(Written task) Quote the passage below on the restructuring of the Vatican congregation for worship in full, word for word.

(Source passage)
□ □ □
The restructuring is in accord with a Sept. 2011 apostolic letter issued by Pope Benedict XVI, where he noted that the changes will help the congregation in “giving a fresh impetus to promoting the sacred liturgy in the Church.”

This will be achieved mainly through a new office dedicated to sacred music and liturgical art – including architecture – which will become operational next year.

Its charges will include issuing guidelines on liturgical music and the structure of new churches so that they reflect the mysterious encounter with the divine, as well as follow the dictates and instructions of the new English translation of the Roman Missal.

In his letter, the Pope wrote that these all must be in accord with the Second Vatican Council's “Constitution on the Sacred Liturgy.” Overlooking that 1963 document has allowed for the post-conciliar trend of building unedifying churches and filling them pop-influenced music.

Spanish Cardinal Antonio Canizares, prefect of the congregation, is entrusted with overseeing that these future guidelines and existing ones on liturgical celebration are followed throughout the world.

He is a long-time ally of the Pope, back to the pontiff's days as Cardinal Joseph Ratzinger. Cardinal Canizares is sometimes referred as “Little Ratzinger” for his similar beliefs and opinions.

Overseeing the many facets of worship in the worldwide Church is a significant task, especially in light of last December's implementation of the new Roman Missal in English, which is truer to the original Latin and more elevated in its language.

To help the congregation focus on issues related to worship, the new restructuring removes two responsibilities that proved time consuming: processes of dispensation from ratified and non-consummated marriage and cases concerning the nullity of sacred ordination.

Those duties have been shifted to the Roman Rota, the Church’s highest appellate tribunal.

“The Holy See has always sought to adapt its structures of governance to the pastoral needs that arise in the life of the Church in every period of history, thereby modifying the structure and competence of the Dicasteries of the Roman Curia,” wrote the Pope in his Sept. 2011 letter.

That letter was issued motu proprio, meaning that he wrote it for reasons which he himself deemed sufficient.
□ □ □
(Information supplied)
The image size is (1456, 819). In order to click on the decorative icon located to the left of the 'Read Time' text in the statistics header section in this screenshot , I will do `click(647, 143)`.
□ □ □
(Task response)
The restructuring is in accord with a Sept. 2011 apostolic letter issued by Pope Benedict XVI, where he noted that the changes will help the congregation in “giving a fresh impetus to promoting the sacred liturgy in the Church.”

This will be achieved mainly through a new office dedicated to sacred music and liturgical art – including architecture – which will become operational next year.

Its charges will include issuing guidelines on liturgical music and the structure of new churches so that they reflect the mysterious encounter with the divine, as well as follow the dictates and instructions of the new English translation of the Roman Missal.

In his letter, the Pope wrote that these all must be in accord with the Second Vatican Council's “Constitution on the Sacred Liturgy.” Overlooking that 1963 document has allowed for the post-conciliar trend of building unedifying churches and filling them pop-influenced music.

Spanish Cardinal Antonio Canizares, prefect of the congregation, is entrusted with overseeing that these future guidelines and existing ones on liturgical celebration are followed throughout the world.

He is a long-time ally of the Pope, back to the pontiff's days as Cardinal Joseph Ratzinger. Cardinal Canizares is sometimes referred as “Little Ratzinger” for his similar beliefs and opinions.

Overseeing the many facets of worship in the worldwide Church is a significant task, especially in light of last December's implementation of the new Roman Missal in English, which is truer to the original Latin and more elevated in its language.

To help the congregation focus on issues related to worship, the new restructuring removes two responsibilities that proved time consuming: processes of dispensation from ratified and non-consummated marriage and cases concerning the nullity of sacred ordination.

Those duties have been shifted to the Roman Rota, the Church’s highest appellate tribunal.

“The Holy See has always sought to adapt its structures of governance to the pastoral needs that arise in the life of the Church in every period of history, thereby modifying the structure and competence of the Dicasteries of the Roman Curia,” wrote the Pope in his Sept. 2011 letter.

That letter was issued motu proprio, meaning that he wrote it for reasons which he himself deemed sufficient.